Chemists synthesise new drug catalyst class

US drug researchers have synthesised a new class of carbenes - molecules that have unusual carbon atoms - that is expected to have wide applications in the pharmaceutical industry, ultimately resulting in a reduction in the price of drugs.

The cyclic alkyl amino carbenes or CAACs, attach themselves to metals, such as palladium, to form catalysts that allow chemical transformations otherwise considered impossible. The carbenes modulate the properties of the metals to which they are bound and can facilitate and speed up reactions involving their use carbenes.

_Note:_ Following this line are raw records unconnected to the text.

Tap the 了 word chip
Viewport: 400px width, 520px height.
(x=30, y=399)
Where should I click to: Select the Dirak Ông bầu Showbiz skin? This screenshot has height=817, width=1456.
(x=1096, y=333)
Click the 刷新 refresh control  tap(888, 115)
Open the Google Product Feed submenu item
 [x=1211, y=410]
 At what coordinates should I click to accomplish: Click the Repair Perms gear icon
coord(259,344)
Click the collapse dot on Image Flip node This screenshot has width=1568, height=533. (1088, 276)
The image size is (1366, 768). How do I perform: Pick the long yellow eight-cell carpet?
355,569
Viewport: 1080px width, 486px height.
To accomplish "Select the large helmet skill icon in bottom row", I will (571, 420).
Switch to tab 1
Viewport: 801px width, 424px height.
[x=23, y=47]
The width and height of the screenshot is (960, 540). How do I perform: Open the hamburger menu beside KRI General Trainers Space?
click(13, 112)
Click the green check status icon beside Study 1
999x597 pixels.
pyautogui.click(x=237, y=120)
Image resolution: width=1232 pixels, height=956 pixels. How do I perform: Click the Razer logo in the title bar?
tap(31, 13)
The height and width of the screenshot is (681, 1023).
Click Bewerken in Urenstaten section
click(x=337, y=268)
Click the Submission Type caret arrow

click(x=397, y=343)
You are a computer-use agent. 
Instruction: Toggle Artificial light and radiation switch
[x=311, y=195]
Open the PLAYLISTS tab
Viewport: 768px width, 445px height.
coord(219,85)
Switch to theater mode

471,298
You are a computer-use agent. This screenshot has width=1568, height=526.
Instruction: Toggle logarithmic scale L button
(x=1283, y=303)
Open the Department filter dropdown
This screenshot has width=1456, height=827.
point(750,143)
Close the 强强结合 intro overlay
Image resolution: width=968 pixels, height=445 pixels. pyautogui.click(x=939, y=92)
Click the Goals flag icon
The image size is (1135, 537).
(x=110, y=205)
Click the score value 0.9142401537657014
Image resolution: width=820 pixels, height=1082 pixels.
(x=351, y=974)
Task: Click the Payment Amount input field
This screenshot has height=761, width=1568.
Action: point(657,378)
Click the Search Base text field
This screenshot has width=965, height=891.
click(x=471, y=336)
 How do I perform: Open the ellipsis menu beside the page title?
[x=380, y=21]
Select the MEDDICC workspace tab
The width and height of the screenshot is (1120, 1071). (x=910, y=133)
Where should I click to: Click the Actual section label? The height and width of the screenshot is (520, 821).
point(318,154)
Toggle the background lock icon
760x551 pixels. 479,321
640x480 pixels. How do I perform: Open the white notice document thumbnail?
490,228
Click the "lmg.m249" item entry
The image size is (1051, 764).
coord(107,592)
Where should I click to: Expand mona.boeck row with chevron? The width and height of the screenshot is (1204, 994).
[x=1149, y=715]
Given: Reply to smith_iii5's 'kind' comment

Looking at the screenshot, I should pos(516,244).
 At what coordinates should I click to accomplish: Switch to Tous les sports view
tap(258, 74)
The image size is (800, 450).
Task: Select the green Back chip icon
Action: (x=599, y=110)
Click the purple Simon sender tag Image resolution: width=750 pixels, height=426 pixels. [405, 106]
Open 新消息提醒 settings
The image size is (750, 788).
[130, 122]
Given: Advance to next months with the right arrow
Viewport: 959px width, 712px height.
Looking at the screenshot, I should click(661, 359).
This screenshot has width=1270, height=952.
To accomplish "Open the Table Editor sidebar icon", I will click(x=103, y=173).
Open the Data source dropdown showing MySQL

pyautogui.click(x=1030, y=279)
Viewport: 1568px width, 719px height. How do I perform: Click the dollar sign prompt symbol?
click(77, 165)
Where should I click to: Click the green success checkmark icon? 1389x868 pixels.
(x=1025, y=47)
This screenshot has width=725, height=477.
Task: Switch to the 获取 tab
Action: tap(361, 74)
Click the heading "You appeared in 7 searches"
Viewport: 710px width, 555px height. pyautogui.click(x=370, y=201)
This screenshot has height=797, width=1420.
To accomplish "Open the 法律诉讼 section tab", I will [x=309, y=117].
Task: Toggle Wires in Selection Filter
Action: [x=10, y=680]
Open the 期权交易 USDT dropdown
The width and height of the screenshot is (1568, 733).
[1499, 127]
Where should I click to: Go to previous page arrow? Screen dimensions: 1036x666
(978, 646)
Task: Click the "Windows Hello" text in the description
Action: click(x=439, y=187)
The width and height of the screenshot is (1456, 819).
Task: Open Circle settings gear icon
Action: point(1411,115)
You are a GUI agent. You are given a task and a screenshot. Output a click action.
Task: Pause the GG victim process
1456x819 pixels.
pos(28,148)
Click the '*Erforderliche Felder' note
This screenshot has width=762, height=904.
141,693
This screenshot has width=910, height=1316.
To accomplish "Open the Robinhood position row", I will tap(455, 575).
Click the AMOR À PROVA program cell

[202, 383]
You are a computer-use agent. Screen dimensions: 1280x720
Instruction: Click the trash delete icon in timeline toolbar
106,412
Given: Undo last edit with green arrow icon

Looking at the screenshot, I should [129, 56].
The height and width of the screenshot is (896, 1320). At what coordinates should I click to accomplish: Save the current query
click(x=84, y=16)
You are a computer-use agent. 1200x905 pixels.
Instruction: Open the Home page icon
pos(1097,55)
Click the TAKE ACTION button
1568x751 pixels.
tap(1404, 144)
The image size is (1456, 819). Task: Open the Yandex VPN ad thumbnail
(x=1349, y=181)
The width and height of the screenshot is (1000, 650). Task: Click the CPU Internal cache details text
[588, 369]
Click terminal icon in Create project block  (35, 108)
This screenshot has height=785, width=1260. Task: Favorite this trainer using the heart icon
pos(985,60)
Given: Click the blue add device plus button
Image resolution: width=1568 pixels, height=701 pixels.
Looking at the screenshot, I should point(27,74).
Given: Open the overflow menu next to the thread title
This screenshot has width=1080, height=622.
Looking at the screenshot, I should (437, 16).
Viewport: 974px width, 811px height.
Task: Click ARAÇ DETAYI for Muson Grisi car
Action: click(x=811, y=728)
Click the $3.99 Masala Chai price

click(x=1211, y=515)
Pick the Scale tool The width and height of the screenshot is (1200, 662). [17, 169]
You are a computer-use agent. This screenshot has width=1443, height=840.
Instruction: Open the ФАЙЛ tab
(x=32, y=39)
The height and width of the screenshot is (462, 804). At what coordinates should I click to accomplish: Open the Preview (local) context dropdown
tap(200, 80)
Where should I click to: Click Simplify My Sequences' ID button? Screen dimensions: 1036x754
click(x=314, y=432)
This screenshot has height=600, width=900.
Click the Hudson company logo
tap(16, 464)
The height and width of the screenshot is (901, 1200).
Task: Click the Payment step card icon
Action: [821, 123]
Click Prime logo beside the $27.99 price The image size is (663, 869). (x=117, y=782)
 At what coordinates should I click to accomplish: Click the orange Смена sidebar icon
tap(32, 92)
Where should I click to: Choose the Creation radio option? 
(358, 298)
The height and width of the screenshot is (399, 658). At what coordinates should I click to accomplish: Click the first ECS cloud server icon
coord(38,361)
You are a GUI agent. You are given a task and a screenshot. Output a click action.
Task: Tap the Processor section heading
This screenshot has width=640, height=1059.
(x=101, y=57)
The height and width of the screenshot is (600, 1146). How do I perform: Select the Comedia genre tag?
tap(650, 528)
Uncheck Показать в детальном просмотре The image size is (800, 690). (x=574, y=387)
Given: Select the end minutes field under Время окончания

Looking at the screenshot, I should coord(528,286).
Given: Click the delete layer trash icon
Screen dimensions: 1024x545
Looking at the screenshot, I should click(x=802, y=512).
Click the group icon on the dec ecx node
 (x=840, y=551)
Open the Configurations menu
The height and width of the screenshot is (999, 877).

Carbene-based catalysts can simplify complex chemical preparations. In addition, only mild temperatures are needed for the catalyst to be effective. Also the catalyst's longevity means only a small amount is needed to achieve the final product.

"All of this can dramatically reduce the cost of manufacturing drugs, given that pharmaceutical companies are increasingly using carbene-supported catalysts for their chemical reactions," said Vincent Lavallo, first author of the study.

A carbene is a molecule that has a carbon atom with six electrons instead of the usual eight. Because of the electron deficiency, carbenes are highly reactive and usually unstable in nature.

In the study, which appears in the Angewandte Chemie International Edition, (published online Aug. 1), the scientists, from the University of California, found that CAAC-based catalysts could be used not only at room temperature but also in smaller amounts than was necessary for the other catalysts.

Because nitrogen atoms stabilise a carbene when they are adjacent to it, chemists believed until now that two nitrogen atoms were necessary in a carbene to make efficient catalysts. But having two nitrogen atoms also imposes structural limitations at the centre of the carbene.

The carbenes synthesized has only one nitrogen atom, which lends the molecule a far more flexible structure. In effect, the carbenes are bigger at the metallic centre of the catalyst, a feature that improves the efficiency of the catalyst.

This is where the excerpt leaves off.